Radiographic findings of tracheobronchial tears reflect the location and extent of the injury or injuries.

• In 10% of affected patients, the tear is incomplete, with preservation of the peritracheal or peribronchial connective tissue sheath or sealing of the tear by fibrin. In these patients, the injury is not apparent on radiographs.
• In the most severely injured patients, the airway separates completely at the site of the injury with a visibly obvious distortion of the tracheobronchial anatomy. A pneumomediastinum, pneumothorax, or both are usually present in these extensive injuries.
• The location of the tear is important in determining whether a pneumomediastinum or pneumothorax develops. Tears within the mediastinal pleura cause a pneumomediastinum; tears beyond the mediastinal pleura cause a pneumothorax.
• Because the left main bronchus has a longer mediastinal course than the right main bronchus, injury to the left main bronchus is more likely to cause a pneumomediastinum, whereas injury to the right main bronchus is more likely to cause a pneumothorax.
• Note that in severe injuries, both a pneumomediastinum and a pneumothorax may be present.
• A pathognomonic indication of tracheobronchial tears, the fallen-lung sign, is visible in some patients with severe injury.¹
• In an uncomplicated pneumothorax, the bronchus remains fixed at the hilum, and the peripheral lung retracts from the parietal pleura toward the hilum.

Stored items
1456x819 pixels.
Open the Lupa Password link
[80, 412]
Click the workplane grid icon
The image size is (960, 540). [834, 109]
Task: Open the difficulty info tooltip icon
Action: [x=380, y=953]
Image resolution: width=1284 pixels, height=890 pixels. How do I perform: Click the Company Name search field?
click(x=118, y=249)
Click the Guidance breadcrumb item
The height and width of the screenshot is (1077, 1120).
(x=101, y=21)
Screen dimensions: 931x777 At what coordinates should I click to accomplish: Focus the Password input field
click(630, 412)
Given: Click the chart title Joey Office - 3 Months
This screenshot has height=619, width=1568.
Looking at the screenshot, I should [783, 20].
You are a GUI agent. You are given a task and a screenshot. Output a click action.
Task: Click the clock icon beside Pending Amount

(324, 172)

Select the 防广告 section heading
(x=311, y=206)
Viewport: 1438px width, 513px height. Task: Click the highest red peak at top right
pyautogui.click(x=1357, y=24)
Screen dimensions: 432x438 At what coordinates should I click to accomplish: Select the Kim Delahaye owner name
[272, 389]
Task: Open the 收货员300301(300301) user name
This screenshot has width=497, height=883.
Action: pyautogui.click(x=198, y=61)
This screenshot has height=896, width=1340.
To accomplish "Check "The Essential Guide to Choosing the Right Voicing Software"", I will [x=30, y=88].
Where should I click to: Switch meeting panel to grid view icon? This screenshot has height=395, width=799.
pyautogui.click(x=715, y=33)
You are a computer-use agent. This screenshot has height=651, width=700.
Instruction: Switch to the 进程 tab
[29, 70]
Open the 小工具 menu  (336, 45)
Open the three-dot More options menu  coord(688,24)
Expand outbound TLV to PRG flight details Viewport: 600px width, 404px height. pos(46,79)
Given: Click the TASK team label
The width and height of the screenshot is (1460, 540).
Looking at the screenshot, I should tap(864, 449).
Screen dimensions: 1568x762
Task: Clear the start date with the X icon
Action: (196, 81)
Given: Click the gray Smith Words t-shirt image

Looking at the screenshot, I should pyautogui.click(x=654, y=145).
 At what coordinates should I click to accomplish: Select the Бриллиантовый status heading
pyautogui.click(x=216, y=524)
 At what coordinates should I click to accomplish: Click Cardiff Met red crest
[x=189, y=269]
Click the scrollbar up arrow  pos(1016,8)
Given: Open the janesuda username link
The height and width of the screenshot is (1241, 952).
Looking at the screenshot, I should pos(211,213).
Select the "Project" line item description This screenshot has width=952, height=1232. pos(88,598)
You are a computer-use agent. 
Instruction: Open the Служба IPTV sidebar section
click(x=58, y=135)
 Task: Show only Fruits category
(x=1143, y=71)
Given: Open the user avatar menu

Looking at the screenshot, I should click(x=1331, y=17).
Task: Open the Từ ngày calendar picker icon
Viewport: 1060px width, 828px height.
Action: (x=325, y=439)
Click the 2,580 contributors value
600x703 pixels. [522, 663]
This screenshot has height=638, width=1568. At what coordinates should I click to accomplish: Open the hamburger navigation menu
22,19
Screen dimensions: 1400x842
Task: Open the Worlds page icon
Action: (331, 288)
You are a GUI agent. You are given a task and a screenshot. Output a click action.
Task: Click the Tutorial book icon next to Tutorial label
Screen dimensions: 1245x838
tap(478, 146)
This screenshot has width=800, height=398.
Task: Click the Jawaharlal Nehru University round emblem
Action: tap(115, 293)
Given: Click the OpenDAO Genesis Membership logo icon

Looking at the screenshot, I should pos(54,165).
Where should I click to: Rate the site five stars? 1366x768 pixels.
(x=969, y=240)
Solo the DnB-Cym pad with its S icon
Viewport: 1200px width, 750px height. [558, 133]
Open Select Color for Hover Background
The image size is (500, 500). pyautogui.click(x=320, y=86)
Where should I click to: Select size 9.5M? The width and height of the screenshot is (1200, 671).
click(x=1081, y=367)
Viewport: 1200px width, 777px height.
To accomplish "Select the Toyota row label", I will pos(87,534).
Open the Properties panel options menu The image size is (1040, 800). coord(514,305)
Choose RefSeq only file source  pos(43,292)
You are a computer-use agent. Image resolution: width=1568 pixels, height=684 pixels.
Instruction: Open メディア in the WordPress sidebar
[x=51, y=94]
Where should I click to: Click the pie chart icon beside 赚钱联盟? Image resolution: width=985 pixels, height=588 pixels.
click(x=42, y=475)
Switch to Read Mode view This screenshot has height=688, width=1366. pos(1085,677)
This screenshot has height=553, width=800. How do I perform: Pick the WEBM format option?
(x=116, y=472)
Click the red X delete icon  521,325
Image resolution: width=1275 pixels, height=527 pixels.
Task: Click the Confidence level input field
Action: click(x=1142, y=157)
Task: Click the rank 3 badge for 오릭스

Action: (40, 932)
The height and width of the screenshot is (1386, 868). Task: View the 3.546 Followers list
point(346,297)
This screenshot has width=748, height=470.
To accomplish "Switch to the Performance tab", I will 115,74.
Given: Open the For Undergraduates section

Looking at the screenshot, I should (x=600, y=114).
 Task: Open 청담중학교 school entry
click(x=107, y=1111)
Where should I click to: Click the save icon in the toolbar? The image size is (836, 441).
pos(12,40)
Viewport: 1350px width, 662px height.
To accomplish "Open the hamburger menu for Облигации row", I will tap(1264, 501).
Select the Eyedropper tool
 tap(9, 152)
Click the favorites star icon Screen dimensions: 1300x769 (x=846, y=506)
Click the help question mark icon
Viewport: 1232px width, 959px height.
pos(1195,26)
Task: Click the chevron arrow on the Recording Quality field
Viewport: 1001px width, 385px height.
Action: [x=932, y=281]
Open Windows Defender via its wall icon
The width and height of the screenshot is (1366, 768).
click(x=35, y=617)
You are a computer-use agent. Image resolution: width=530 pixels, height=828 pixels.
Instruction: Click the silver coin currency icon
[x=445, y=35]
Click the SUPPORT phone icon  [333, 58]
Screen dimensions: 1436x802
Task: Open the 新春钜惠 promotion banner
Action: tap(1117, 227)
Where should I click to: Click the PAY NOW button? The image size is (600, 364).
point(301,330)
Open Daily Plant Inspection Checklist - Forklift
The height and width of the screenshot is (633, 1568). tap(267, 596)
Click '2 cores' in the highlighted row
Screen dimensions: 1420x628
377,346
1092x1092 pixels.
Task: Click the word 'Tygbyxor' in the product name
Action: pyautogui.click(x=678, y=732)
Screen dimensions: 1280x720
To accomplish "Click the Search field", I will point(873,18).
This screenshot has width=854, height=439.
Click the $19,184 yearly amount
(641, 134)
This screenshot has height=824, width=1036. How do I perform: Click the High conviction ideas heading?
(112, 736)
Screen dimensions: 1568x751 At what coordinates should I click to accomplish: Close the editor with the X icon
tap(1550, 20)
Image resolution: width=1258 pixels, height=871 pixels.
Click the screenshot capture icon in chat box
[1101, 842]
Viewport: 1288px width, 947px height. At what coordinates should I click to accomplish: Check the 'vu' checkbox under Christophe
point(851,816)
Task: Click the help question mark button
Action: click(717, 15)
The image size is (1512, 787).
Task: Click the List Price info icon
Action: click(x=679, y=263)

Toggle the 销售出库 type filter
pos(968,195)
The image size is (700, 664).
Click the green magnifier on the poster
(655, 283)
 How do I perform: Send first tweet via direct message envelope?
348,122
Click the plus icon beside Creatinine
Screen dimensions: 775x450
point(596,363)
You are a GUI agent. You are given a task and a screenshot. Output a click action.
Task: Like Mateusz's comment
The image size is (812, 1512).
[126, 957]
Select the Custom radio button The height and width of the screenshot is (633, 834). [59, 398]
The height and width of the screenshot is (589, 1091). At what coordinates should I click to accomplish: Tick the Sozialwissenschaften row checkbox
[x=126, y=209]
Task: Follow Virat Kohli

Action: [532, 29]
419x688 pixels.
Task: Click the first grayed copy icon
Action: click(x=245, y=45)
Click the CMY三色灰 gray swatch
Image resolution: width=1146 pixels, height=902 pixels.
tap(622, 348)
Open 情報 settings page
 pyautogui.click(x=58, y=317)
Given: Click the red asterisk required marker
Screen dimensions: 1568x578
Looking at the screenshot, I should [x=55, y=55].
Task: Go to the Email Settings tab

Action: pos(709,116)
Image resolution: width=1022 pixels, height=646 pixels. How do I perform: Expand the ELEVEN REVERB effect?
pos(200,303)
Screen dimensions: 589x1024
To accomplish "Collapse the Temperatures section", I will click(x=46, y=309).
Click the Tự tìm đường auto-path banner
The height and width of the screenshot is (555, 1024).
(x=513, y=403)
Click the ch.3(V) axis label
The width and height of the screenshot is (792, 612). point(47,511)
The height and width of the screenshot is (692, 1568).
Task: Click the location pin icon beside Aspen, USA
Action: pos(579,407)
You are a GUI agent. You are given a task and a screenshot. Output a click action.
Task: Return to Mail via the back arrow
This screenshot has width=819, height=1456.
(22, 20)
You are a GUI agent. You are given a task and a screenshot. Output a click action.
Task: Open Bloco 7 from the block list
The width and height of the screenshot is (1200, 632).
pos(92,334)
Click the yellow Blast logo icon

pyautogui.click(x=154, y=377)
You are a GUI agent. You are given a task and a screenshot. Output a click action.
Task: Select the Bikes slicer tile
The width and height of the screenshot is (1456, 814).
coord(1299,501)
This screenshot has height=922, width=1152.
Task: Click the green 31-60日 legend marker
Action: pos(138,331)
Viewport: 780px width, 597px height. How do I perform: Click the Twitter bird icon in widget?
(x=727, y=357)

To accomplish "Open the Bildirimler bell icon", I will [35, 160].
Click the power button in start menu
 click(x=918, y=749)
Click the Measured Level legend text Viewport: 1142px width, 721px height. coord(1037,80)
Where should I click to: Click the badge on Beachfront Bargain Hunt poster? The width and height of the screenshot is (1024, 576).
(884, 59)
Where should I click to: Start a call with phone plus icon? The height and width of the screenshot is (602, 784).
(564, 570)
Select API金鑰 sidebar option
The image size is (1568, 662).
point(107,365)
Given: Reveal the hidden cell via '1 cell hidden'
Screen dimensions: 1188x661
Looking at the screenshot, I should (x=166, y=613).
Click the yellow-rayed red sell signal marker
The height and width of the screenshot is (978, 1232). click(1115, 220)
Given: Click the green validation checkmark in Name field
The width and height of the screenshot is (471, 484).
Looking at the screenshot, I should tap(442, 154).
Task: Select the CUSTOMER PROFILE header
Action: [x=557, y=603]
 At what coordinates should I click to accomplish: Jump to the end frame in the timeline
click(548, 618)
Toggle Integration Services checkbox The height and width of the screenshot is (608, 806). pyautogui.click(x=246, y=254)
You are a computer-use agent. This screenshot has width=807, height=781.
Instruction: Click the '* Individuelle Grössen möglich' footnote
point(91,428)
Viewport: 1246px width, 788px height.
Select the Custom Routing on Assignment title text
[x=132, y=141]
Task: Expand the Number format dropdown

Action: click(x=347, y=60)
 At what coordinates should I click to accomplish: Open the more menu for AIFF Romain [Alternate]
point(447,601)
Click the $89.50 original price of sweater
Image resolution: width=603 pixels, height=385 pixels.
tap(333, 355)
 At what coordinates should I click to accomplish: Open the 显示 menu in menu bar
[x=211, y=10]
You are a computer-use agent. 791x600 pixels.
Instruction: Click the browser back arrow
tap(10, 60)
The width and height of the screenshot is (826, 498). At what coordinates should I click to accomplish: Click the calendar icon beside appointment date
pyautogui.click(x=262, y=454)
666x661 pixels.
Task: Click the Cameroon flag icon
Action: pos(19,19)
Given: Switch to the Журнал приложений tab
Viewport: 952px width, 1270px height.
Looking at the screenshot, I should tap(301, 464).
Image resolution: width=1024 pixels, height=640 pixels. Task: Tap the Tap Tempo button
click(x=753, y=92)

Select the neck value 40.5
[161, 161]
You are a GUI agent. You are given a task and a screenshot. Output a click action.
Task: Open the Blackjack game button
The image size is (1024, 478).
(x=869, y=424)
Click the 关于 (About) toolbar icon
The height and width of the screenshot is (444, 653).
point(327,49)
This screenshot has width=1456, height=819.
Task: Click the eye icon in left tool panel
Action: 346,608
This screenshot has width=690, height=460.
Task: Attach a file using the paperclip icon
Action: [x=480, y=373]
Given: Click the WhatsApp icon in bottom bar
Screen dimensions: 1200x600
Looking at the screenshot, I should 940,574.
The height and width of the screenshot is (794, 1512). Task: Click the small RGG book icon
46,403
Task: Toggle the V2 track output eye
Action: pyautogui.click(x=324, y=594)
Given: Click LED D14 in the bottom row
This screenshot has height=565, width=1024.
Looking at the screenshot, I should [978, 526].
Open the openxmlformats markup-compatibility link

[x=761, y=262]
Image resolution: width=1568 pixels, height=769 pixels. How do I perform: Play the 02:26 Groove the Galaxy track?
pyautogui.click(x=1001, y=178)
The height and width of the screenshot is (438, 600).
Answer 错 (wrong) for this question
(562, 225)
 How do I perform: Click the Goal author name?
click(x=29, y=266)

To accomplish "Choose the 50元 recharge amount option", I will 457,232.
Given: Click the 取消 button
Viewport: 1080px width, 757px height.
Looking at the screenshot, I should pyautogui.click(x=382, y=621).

**WORK TASK 1:** Rewrite the passage on tracheobronchial tears, beginning at the words "Radiographic findings of" and stopping after "these extensive injuries.", with "connective tissue sheath" renamed "fascial sheath".
**WORK TASK 2:** Name each finding in the passage on tracheobronchial tears that is given its own specific term and that the passage says may be present or visible in patients with these tears.

**RESULT 1:**
Radiographic findings of tracheobronchial tears reflect the location and extent of the injury or injuries.

• In 10% of affected patients, the tear is incomplete, with preservation of the peritracheal or peribronchial fascial sheath or sealing of the tear by fibrin. In these patients, the injury is not apparent on radiographs.
• In the most severely injured patients, the airway separates completely at the site of the injury with a visibly obvious distortion of the tracheobronchial anatomy. A pneumomediastinum, pneumothorax, or both are usually present in these extensive injuries.

**RESULT 2:**
Pneumomediastinum
Pneumothorax
Fallen-lung sign